Want stom vinden we elkaar regelmatig. Ik hem een beetje meer dan hij mij. Ik hou mezelf graag voor dat dat door zijn ADHD komt, maar mijn chronische pijn en soms best pittige karakter spelen hoogstwaarschijnlijk ook een rol. Een vriendin vat het altijd prachtig samen; achter het behang plakken en de bult platslaan. En soms, heel soms, zou ik dat best graag willen doen. Soms zou ik hem wel met zijn koffers op de oprit willen parkeren. Maar ik doe het nooit. De laatste maanden is het aantal ruzies toegenomen. Mijn lontje is door de pijn steeds korter geworden en bestaat soms helemaal niet meer. Maar met de pijn is ook het besef toegenomen dat ik de komende 40 jaar nog met deze man verder wil. Ik las een blog waarin het prachtig samen werd gevat: “Deze man is het stiekem gewoon voor mij. Hij is een geweldige vader, een heerlijke man en fantastische vriend. Maar romantisch is hij niet. Hij vergeet bloemen mee te nemen en dates organiseren heeft hij nog nooit gedaan maar hij is er wel altijd voor mij.”

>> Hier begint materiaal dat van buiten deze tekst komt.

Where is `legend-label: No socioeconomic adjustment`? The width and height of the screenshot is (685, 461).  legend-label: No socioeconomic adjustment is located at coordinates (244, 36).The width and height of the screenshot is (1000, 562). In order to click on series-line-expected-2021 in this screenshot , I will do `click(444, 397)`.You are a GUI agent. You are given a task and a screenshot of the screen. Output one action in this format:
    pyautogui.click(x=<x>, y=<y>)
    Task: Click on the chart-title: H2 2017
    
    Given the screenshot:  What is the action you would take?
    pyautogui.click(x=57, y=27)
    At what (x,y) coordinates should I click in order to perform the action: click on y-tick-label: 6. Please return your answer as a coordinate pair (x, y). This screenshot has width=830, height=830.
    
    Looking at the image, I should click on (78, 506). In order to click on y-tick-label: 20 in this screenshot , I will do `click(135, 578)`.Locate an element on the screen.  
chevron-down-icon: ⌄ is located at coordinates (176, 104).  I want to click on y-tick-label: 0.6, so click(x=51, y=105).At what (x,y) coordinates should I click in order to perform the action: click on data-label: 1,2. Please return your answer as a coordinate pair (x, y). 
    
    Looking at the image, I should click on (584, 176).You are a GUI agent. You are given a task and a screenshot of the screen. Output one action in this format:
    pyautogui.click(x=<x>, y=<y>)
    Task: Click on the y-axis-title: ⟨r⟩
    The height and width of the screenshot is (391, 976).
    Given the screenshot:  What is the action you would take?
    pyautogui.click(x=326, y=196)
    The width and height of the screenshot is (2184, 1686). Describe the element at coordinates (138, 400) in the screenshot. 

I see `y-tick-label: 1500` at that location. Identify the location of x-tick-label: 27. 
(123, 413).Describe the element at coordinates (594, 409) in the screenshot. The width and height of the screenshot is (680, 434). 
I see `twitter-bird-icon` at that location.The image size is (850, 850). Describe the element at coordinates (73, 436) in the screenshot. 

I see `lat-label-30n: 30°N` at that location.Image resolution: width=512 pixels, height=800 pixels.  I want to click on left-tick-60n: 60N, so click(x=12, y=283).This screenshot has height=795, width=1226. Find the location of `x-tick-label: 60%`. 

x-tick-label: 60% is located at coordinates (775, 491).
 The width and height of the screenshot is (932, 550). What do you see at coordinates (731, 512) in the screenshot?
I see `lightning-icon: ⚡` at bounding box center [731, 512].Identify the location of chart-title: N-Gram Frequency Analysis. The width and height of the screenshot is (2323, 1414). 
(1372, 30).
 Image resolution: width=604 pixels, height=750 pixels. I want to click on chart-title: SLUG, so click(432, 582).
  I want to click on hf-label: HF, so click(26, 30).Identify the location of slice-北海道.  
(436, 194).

Trouw pas als het slecht gaat

Het vatte precies samen wat ik voel. We hebben heel veel meegemaakt samen en soms knettert het de pan uit hier thuis. Dan vind ik hem stom en hij mij, maar we  maken het altijd weer goed. Steeds vaker denk ik dat mensen pas zouden moeten trouwen als het slecht gaat in de relatie. Als je net verliefd bent en pas een paar jaar samen lijkt het soms heel makkelijk om te kiezen voor een leven met elkaar. Maar als je voor elkaar kiest als het pittig is in de relatie, als je problemen hebt, één van beiden vreemd gaat, ziek wordt of bedenk maar iets waardoor het even niet meer leuk is samen en je kiest dan voor elkaar, dan weet je dat je samen overal doorheen komt. En dat, dat vind ik nou romantisch.